People v. Remme
Before: Brown
BROWN, P. J. Defendant burglarized an acquaintance’s house and took away an automobile and other items. He was convicted of burglary, grand theft, and petty theft.The trial court sentenced him to the terms prescribed by law for the first two offenses,felonies, and to 140 days imprisonment in the county jail for the petty theft, a misdemeaor, crediting him for this sentence with 140 days already served. He filed, in propria persona, a notice of appeal. We reversed these convictions(People v. Remme, nonpublished opinion, District Court of Appeal, Fourth District, Crim. No. 1681, March 26, 1965) solely on technical requirements established by Escobedo v. Illinois, 378 U.S. 478 [84 S.Ct. 1758, 12 L.Ed.2d 977], and People v. Dorado, 62 Cal.2d 338 [42 Cal.Rptr. 169, 398 P.2d 361], after the trial. On retrial, defendant was charged only with the burglary and grand theft and a jury again convicted him. He appeals from this judgment, contending that since he had been convicted and sentenced for the petty theft, section 654 of the Penal Code bars his further punishment for the burglary and grand theft.

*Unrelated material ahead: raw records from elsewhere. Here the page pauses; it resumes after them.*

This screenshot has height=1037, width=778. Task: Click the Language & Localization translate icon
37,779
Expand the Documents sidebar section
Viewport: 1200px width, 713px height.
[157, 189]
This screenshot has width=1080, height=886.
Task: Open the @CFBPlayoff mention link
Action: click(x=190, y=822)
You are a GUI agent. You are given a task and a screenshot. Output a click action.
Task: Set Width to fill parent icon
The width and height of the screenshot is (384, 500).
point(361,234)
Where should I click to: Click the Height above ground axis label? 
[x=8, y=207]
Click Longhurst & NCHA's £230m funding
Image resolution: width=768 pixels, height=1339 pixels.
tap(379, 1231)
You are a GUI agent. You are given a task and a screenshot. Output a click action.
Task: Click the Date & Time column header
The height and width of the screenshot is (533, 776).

Our own review of defendant’s second appeal discloses that in his first appeal, defendant filed notice of appeal from his convictions for burglary and grand theft only. He did not appeal the petty theft conviction, even though the briefs of the parties would lead the court to conclude the appeal was from the entire judgment. Nevertheless, it was not improper in the first appeal for this court to have dealt with the entire judgment as being unseverable for the following reason: All three offenses comprised an indivisible course of conduct, and “. . . where the parts of a judgment appealed from are so connected with the remainder that appeal from a part only, affects the other parts or involves a consideration of the whole, the reviewing court will consider and act upon the entire judgment when necessary to accomplish justice.” (Everly Enterprises, Inc. v. Altman, 54 Cal.2d 761, 765 [8 Cal.Rptr. 455, 356 P.2d 199].) In accord: (Hamasaki v. Flotho, 39 Cal.2d 602, 609 [248 P.2d 910]; American Enterprise, Inc. v. Van Winkle, 39 Cal.2d 210, 217-218 [246 P.2d 935]; Estate of Murphey, 7 Cal.2d 712, 717 [62 P.2d 374]; Milo v. Prior, 210 Cal. 569, 571 [292 P. 647] ; Whalen v. Smith, 163 Cal. 360, 362 [125 P. 904, Ann.Cas. 1913E 1319].; see also Rediker v. Bediker, 35 Cal.2d 796, 798 [221 P.2d 1, 20 A.L.R. 2d 1152].)
Since the entire judgment was reversed it follows that the sentencing for petty theft was included in the reversal. Noth[621]ing remained of such sentence; it became nonexistent. Therefore, it is not available to defendant as a bar to punishment when, in the second trial, he was convicted of burglary and grand theft.